Scientists redraw the models of New Horizons
Published : Saturday, 9 February, 2019 at 5:07 PM Count : 615
When New Horizons dipped in close to the distant object MU69, also known as Ultima Thule, just after midnight on New Year’s Day, it captured humanity’s first clear look at an object in the Kuiper Belt more than four billion miles from home.
The incredible images confirmed some predictions and dispelled others, revealing MU69 to be a snowman-shaped world with a rusty red hue that spins end-over-end like a propeller, daily Mail reports.
And, with New Horizons’ last look before pressing on with its mission, things have gotten even stranger.
A new image sequence from the spacecraft’s departing view of MU69 shows it isn’t actually made up of spheroidal segments, as first thought – instead, its two lobes are flat like pancakes.
‘This really is an incredible image sequence, taken by a spacecraft exploring a small world four billion miles away from Earth,’ said mission Principal Investigator Alan Stern, of Southwest Research Institute.
‘Nothing quite like this has ever been captured in imagery.’
On Twitter, Berkeley planetary astronomer Alex Parker commented that the unusual space rock is ‘pretty pancake-like,’ with one of its lobes resembling Saturn’s flat moon, Atlas.
New Horizons captured the last-look images on Jan. 1 at 12:42 a.m.
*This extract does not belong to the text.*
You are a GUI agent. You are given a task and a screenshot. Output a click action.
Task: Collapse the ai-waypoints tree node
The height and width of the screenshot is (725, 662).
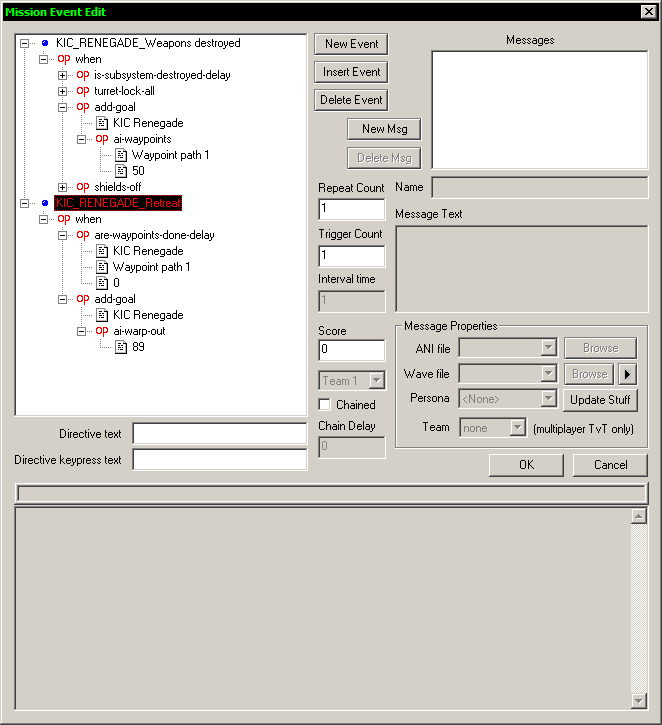pos(82,139)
EST, when it was 5,494 miles (8,862 kilometers) beyond the Kuiper Belt object.
Stars can be seen ‘blinking out’ in the background of an animation created from several images stitched together as New Horizons flew by.
And, the new view is quite unlike anything scientists expected.
‘We had an impression of Ultimate Thule based on the limited number of images returned in the days around the flyby, but seeing more data has significantly changed our view,’ Stern said.
‘It would be closer to reality to say Ultimate Thule’s shape is flatter, like a pancake.
‘But more importantly, the new images are creating scientific puzzles about how such an object could even be formed. We’ve never seen something like this orbiting the sun.’
MU69 exists in an arrangement known as a contact binary – and, it’s now the first a spacecraft has ever explored.
The scientists say the two lobes of MU69 came together in a 'gentle' accretion process, with two objects bound together by each other's gravity.
Stars can be seen ‘blinking out’ in the background of an animation created from several images stitched together as New Horizons flew by
The primitive world was 'born' this way, and did not evolve or deform through external processes to take on the strange shape, the team explains.
'New Horizons is like a time machine, taking us back to the birth of the solar system,' said Jeff Moore, New Horizons Geology and Geophysics team lead, at the beginning of January.
'We are seeing a physical representation of the beginning of planetary formation, frozen in time,' Moore says.
'Studying Ultima Thule is helping us understand how planets form — both those in our own solar system and those orbiting other stars in our galaxy.'
Thanks to the close observations, we now know the small, oddly shaped world is 'two objects conjoined,' Stern says.
'That bowling pin is gone,' the leader of the New Horizons joked, in reference to the first blurry images sent home after the flyby. 'It’s a snowman, if anything at all.'
Based on the New Horizons observations so far, the scientists say Ultima has a ‘very regular’ rotation period, at about 15 hours.